### [Work required]
I'd like the listing below copied exactly, with the images left out.

### [Source material]

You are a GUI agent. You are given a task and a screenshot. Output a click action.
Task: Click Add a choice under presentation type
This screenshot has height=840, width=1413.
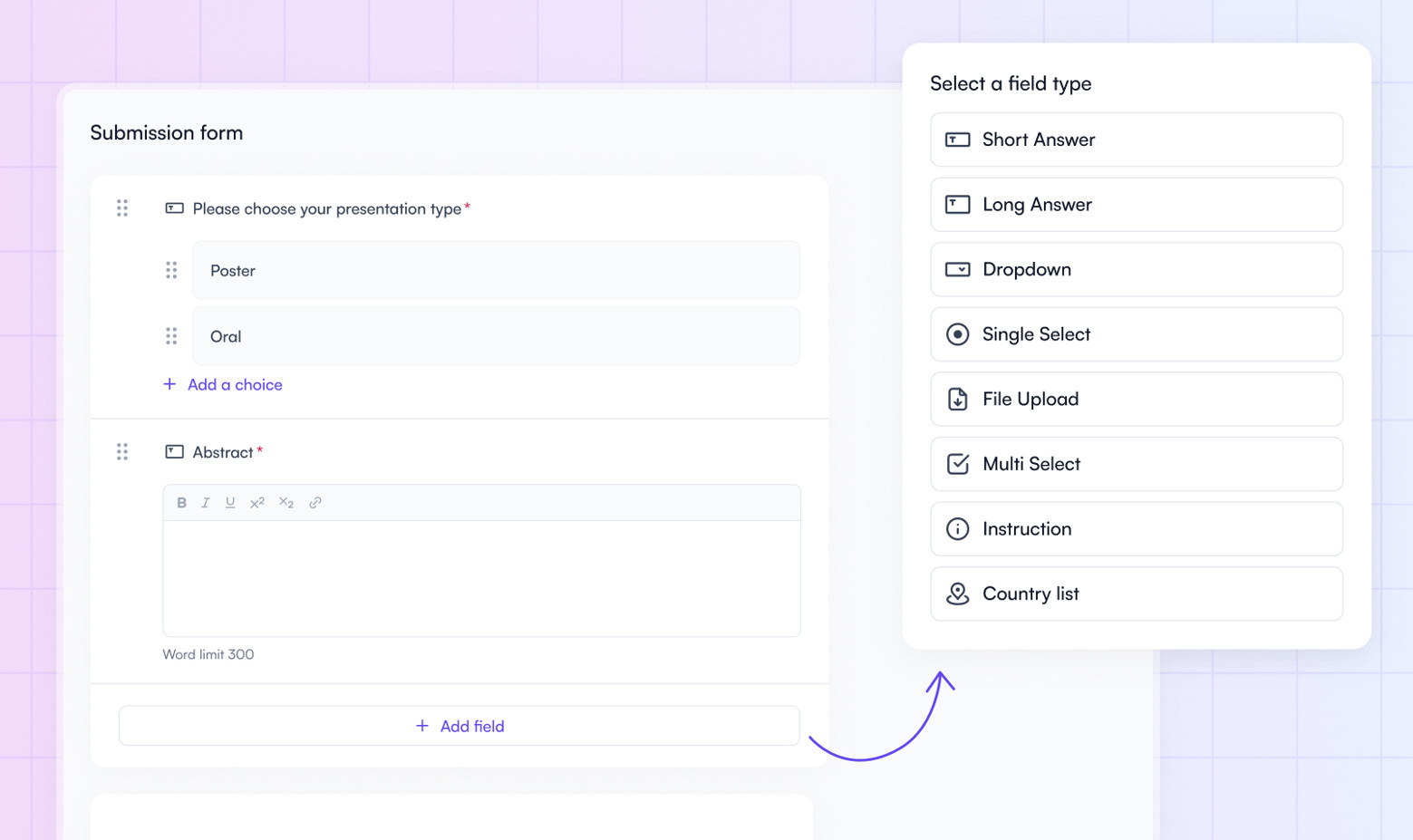click(223, 384)
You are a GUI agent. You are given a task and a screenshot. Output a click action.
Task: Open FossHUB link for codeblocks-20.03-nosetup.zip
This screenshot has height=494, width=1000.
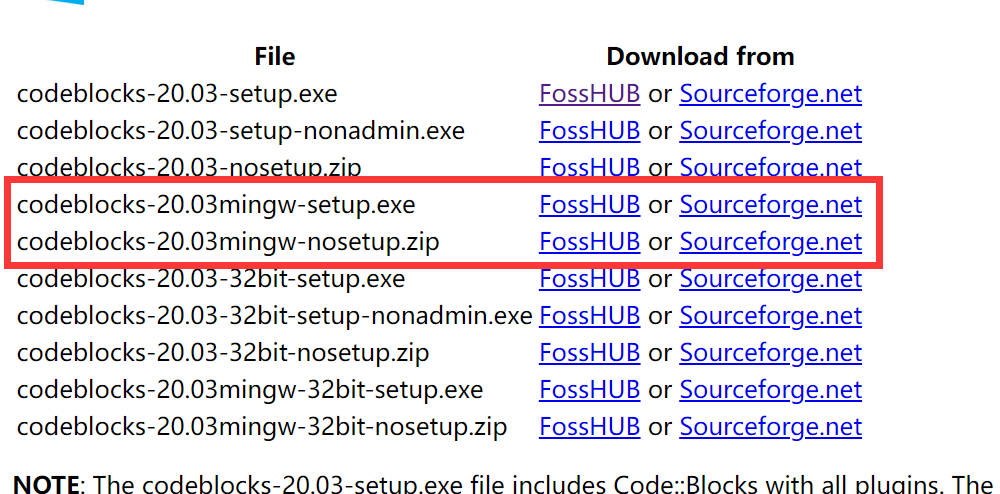pos(589,167)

### [Reply]
You are a GUI agent. You are given a task and a screenshot. Output a click action.
Task: Click Add a choice under presentation type
This screenshot has height=840, width=1413.
click(223, 384)
You are a GUI agent. You are given a task and a screenshot. Output a click action.
Task: Open FossHUB link for codeblocks-20.03-nosetup.zip
This screenshot has height=494, width=1000.
pos(589,167)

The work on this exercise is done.